Before I do a number on bureaucrats (which they so richly deserve), let me call out the House and Senate Committees and staffers AND THE GENERAL PUBLIC for either not thoroughly reading the proposed laws and the resultant regulations or for not objecting to them during the review/comment process. Fortunately, (yes I said fortunately), we have lobbyists and non-government organizations (NGOs) that religiously take on that task.

Because their mission is to protect their special interest constituents, they pour over regulations to make sure that the regulators are not pulling a fast one that would disadvantage their bosses. The public should want the same involvement BEFORE the laws were passed as well as during the comment period, but that’s another story. It would seem that many Americans are blasé about the impact that legislation and the ensuing regulations have on their lives.

Case in point is the three-year old 3,256-page Patient Protection and Affordable Care Act (aka. Obamacare). If law professors and political science/civics teachers needed a textbook case for earlier citizen involvement in the political process, this is it. Many credible critics have spoken eloquently on this subject, but Dr.

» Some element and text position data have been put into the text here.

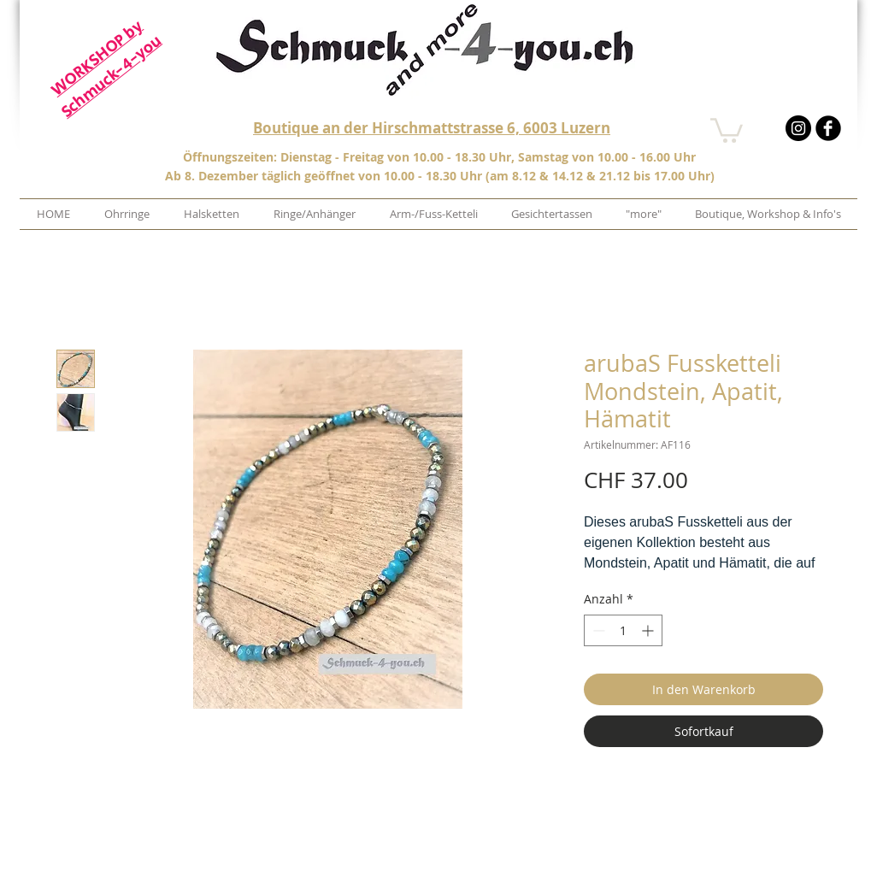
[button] (726, 129)
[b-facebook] (828, 128)
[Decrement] (597, 630)
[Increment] (649, 630)
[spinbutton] (623, 630)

Barbara Bellar (a licensed physician and lawyer in Illinois) stated the bureaucratics and ham-handedness of it succinctly in one (albeit long) sentence:

“We’re going to be gifted with a healthcare plan we are forced to purchase and fined if we don’t which purportedly covers at least ten million more people without adding a single new doctor but provides for 16,000 new IRS agents, written by a committee whose chairman says he doesn’t understand it, passed by a Congress that didn’t read it, but exempted themselves from it and signed by a President who smokes with funding administered by a Treasury chief who didn’t pay his taxes for which we will be taxed for four years before any benefits take effect by a government which has already bankrupted social security and Medicare, all to be overseen by a Surgeon General who is obese and financed by a country that is broke.”

The act created 159 new bureaucracies and boards and thousands of new regulations, and to add insult to injury, the government is now contemplating shortening the public comment time on its proposed regulations from the normal 60 days to 15!

President Theodore Roosevelt (the original Progressive) said, “Walk softly and carry a big stick.” It’s probably time for the Progressives to channel some really big brains like Bugs Bunny, or at the very least, Elmer Fudd. Maybe they can locate some of the carrots they will need to make their makeover plan for America more palatable to the average citizen. Otherwise, they’ll wind up with a very unfunny cartoon parody of a once-great country.